## Article
----

When people in interfaith meetings and mosque open houses question why do they hate us, do they forget that Afghans have been suffering for a decade under the US invasion. As news after news of massacres, and collateral damage blip through our newsfeeds. This latest massacre makes every motherly cell in my body weep. These were small children, little girls, toddlers killed point blank and then burned, incinerated much like the copies of the Qurʾān that were burnt a few weeks ago. The official story is that there was on lone soldier in a NATO uniform who entered the homes in two separate village 2 km away from each other.
Update: Rueters reports that 'Several drunk troops [were] behind bloodbath, laughed on shooting-spree, burned corpses'. Haji Samad lost all of his 11 relatives in the rampage, including children and grandchildren. He claims Marines “poured chemicals over their dead bodies and burned them.”
“We have benefited little from the foreign troops here but lost everything – our lives, dignity and our country to them,”said Haji Najiq, a Kandahar shop owner.
- To learn more about war fatalities visit icasualities.org
- The least that you can as a US citizen/resident is write to your representative about Operation Enduring Freedom and your thoughts on the US presence in Afghanistan. https://
Why Not a Massacre Tribunal in Afghanistan?
An arrest, a presidential apology, local outrage and anger, a plea for calm and the promise of investigations — that's the usual rapid-reaction scenario after incidents like the apparent slaughter of 16 Afghan civilians, 9 of them children, by an American sergeant.
What is almost never considered, however, is a trial of the perpetrator in the country where the crime took place. It's one of the reasons the United States “unjoined” the International Criminal Court and forces other countries to sign bilateral agreements that protect American soldiers from prosecution abroad.
But is a trial in situ really so crazy — as a kind of soft-power diplomacy, as a kind of calming outreach to countries where the United States has a substantial military presence? Why not a joint military tribunal or a combined court-martial by U.S. forces and the Afghan National Army?
Prince Abdul Ali Seraj, president of the National Coalition for Dialogue With the Tribes of Afghanistan, said Sunday that “the only way to calm the nerves as soon as possible is to hand this person over to the Afghan government to be tried under Afghan law.''
“If they are to take this person out of Afghanistan to the United States in order to try him there, I think it's not going to satisfy the people here,'' Mr. Seraj said in a video interview on Al Jazeera.

----

## Set tasks
**a.** Can you copy everything in the post on the Afghan massacre from "But is a trial" down to "on Al Jazeera.", word for word?
**b.** How would you sum up the post on the Afghan massacre in two sentences?

## Data lines
----

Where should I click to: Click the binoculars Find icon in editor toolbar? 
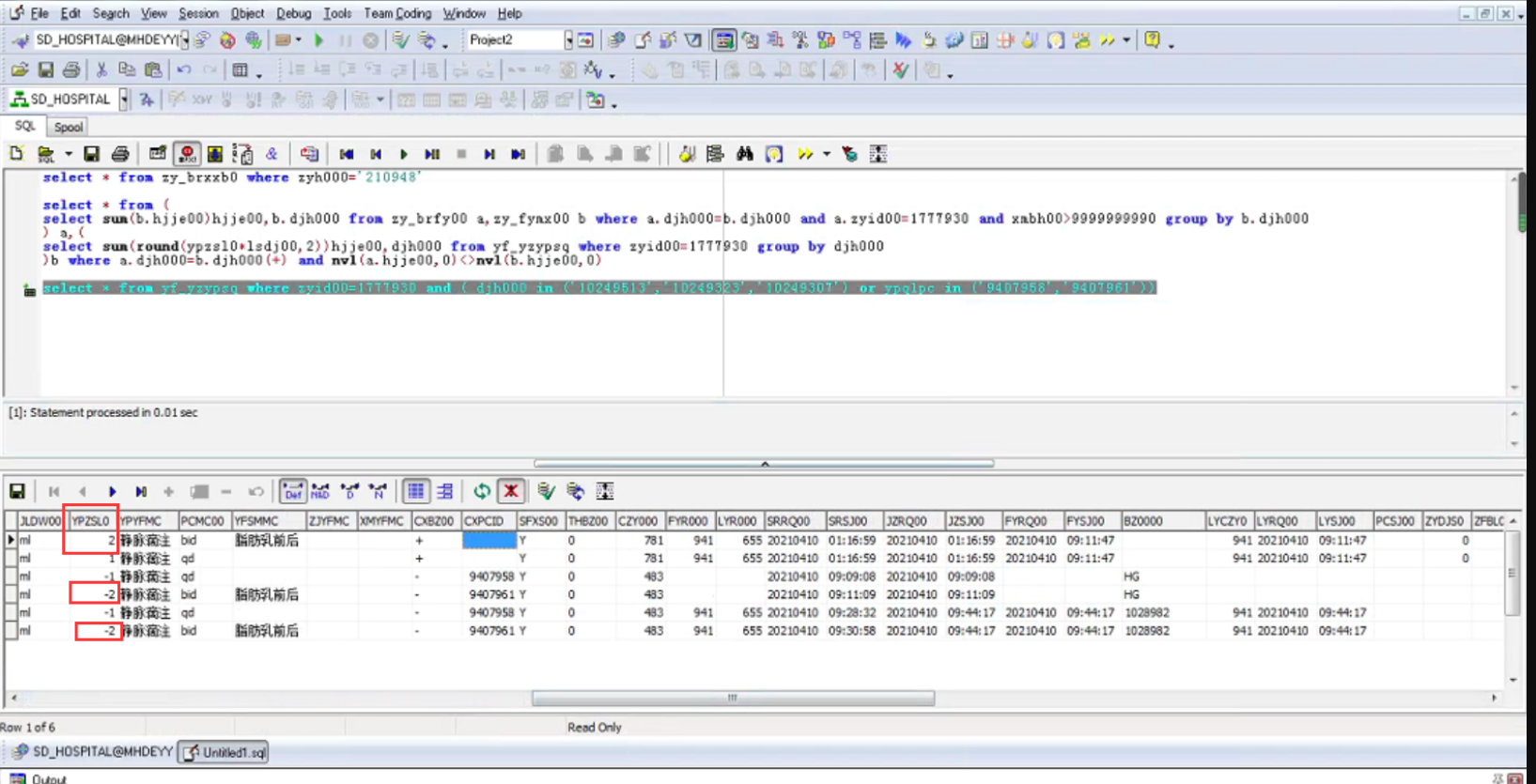click(x=745, y=154)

----

## The answers
**a.**
But is a trial in situ really so crazy — as a kind of soft-power diplomacy, as a kind of calming outreach to countries where the United States has a substantial military presence? Why not a joint military tribunal or a combined court-martial by U.S. forces and the Afghan National Army?
Prince Abdul Ali Seraj, president of the National Coalition for Dialogue With the Tribes of Afghanistan, said Sunday that “the only way to calm the nerves as soon as possible is to hand this person over to the Afghan government to be tried under Afghan law.''
“If they are to take this person out of Afghanistan to the United States in order to try him there, I think it's not going to satisfy the people here,'' Mr. Seraj said in a video interview on Al Jazeera.

**b.** The post grieves for Afghan civilians, many of them small children, who were shot and burned in two villages. It reports local anger at the foreign troops, then asks why the American sergeant accused of the killings is not tried in Afghanistan, citing Prince Abdul Ali Seraj's view that only a trial under Afghan law would calm people there.